The Appy-Score: an ultrasound scoring system for children with suspected acute appendicitis

Radiologists at Texas Children’s Hospital in Houston have developed a scoring system and structured report template to clearly convey findings of ultrasound exams performed on children suspected of having acute appendicitis. They describe the “Appy Score” in detail and the process to validate it in an article published in the December issue of Pediatric Radiology. The authors hope their standardized method for streamlined ultrasound interpretation and reporting will be adopted by other hospitals treating pediatric patients to reduce the need for a CT scan.

An ultrasound is the primary diagnostic imaging exam ordered for children presenting with suspected appendicitis at Texas Children’s Hospital. The exam consists of gray-scale and color Doppler ultrasound imaging of the right lower quadrant with graded compression. Screening images of the bladder, liver, gallbladder and right kidney are routinely obtained as well.

When radiologists received feedback in early 2013 from referring physicians that some of their reports contained inconsistent or noncommittal language that created uncertainty about the findings, they decided to develop the scoring system and structured report template to ideally eliminate ambiguity. The Appy-Score has six categories, ranging from a normal-appearing appendix to diagnosis of non-perforated and perforated appendicitis. Score numbers 1-3 indicate no findings of appendiceal or periappendiceal inflammation. A score of 4 is equivocal, and two scores define appendicitis. The scoring system and the structured report template were developed by a multidisciplinary team of pediatric radiologists, pediatric surgeons, and pediatric emergency medicine physicians.

Co-author Robert C. Orth, M.D., Ph.D., a staff radiologist in the body radiology, musculoskeletal, and nuclear radiology sections, and colleagues conducted a study to formally evaluate their ability to implement the scoring and reporting system and to determine the Appy-Scores ability to stratify risk for patients. They also wanted to measure the effect of the scoring system on ultrasound diagnostic performance measures, follow-up CT exam rates, and negative appendectomy rates.

The patient cohort consisted of 1,235 children who had an ultrasound exam during the first five months of 2013 before the Appy-Score was implemented and 686 patients who had an exam between July and October in 2013, the first 90 days the scoring system was in effect for use. Use of the scoring system did not occur automatically. When it was first initiated in July, only 24% of the exams were reported with this format. By the end of September, this had risen to 89%.

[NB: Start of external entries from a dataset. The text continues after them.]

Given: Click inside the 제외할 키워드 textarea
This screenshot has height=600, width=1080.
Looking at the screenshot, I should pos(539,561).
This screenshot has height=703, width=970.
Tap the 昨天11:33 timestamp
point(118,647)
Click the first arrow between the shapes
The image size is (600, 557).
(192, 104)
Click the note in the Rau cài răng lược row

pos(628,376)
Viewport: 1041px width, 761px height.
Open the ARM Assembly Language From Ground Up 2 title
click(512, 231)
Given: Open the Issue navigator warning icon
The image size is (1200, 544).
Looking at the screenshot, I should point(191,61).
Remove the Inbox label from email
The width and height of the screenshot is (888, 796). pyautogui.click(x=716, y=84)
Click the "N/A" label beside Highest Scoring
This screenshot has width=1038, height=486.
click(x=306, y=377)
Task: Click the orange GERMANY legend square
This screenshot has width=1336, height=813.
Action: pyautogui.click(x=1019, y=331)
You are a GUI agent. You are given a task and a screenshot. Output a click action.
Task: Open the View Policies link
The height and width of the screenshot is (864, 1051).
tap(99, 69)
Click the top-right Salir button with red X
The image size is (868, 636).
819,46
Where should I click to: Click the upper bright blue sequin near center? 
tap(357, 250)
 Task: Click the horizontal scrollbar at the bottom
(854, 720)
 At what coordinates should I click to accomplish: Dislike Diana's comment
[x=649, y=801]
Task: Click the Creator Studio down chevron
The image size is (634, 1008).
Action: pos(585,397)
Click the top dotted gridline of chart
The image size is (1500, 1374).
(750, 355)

The authors determined that the incidence of definitively reported appendicitis increased from 23.1% pre-implementation to 41.7% when the scoring system was used. Interestingly, there also was an increase in diagnosis to 33.4% in the reports that were prepared conventionally during the three month post-implementation time frame. They also determined that 6.6% of the pre-implementation reports in the study contained ambiguous language or were designated equivocal and required consensus review, and that the number of subsequently ordered CT exams decreased by 31% with the new scoring/reporting system implementation.

Sensitivity, specificity, and positive predictive value (PPV) for both pre- and post- implementation reports were comparable. Only the negative predictive value measurement was statistically significant, decreasing from 98.8% pre-implementation to 96.7% post-implementation. Negative appendectomy rates did not statistically change, at 4.4% and 4.1% respectively.

“The success of this process improvement initiative has led our institution to investigate other disease processes that would lend themselves to a similar standardization of radiology reporting templates to improve clarity and effective communication. Projects regarding neonatal abdominal radiography for suspected necrotizing enterocolitis and ultrasonography to evaluate for pyloric stenosis are in development,” the authors wrote. Working with emergency physicians, they are also investigating the effect of the Appy-Score on other emergency department processes.

REFERENCE

  1. Fallon SC, Orth RC, Guillerman RP, et al. Development and validation of an ultrasound scoring system for children with suspected acute appendicitis. 2015 Pediatr Radiol. 45;13:1945-1952.